ELENCO DELL'ESERCIZIO |
....................

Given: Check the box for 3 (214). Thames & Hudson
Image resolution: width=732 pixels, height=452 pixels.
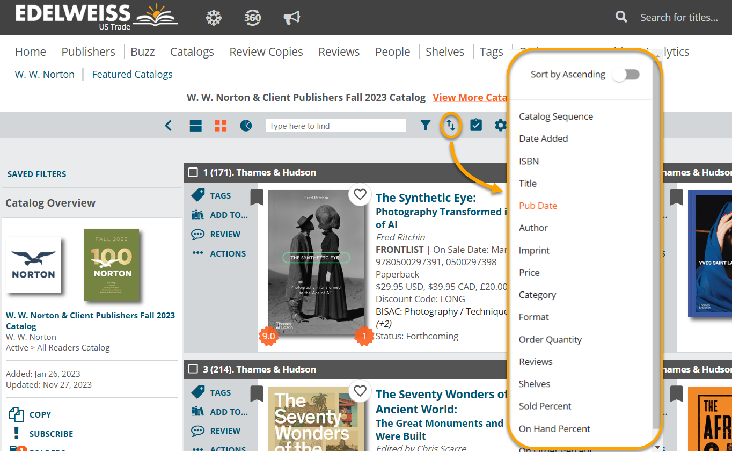Looking at the screenshot, I should 193,369.
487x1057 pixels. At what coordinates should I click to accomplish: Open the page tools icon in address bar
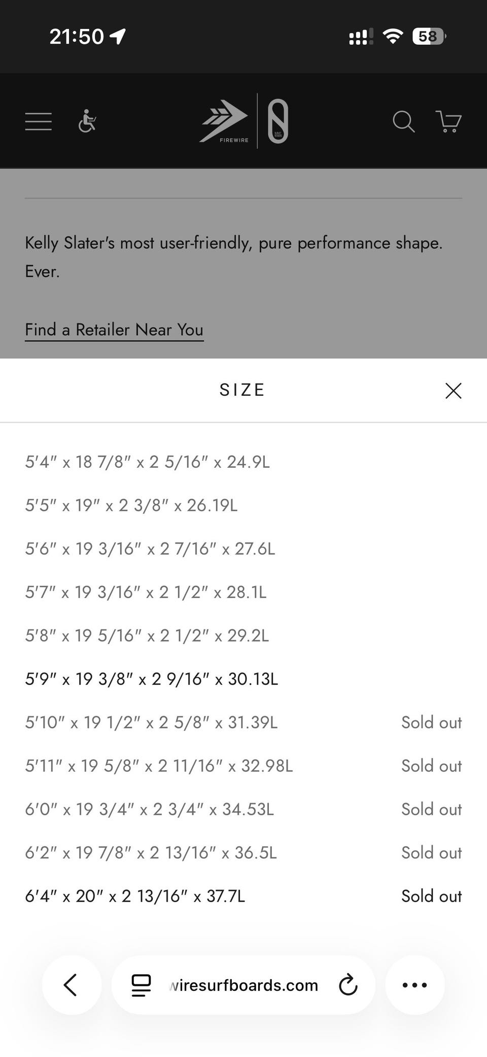coord(141,985)
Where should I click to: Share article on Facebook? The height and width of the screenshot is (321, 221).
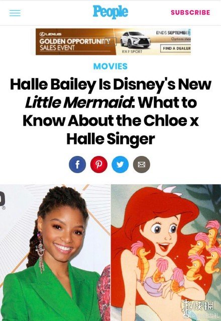(77, 165)
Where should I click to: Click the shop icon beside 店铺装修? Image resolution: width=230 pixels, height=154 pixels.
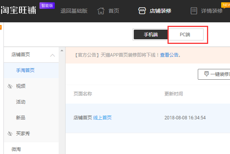click(x=142, y=10)
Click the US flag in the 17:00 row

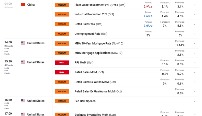pyautogui.click(x=23, y=114)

....................

COSA SI CHIEDE | Per favore, trova nell'elenco qui sopra ogni riga che contiene la stringa "height" e ricopiala per intero.

RISULTATO DEL COMPITO |
Image resolution: width=732 pixels, height=452 pixels.
Where should I click to: Share article on Facebook? The height and width of the screenshot is (321, 221).
Where should I click to: Click the shop icon beside 店铺装修? Image resolution: width=230 pixels, height=154 pixels.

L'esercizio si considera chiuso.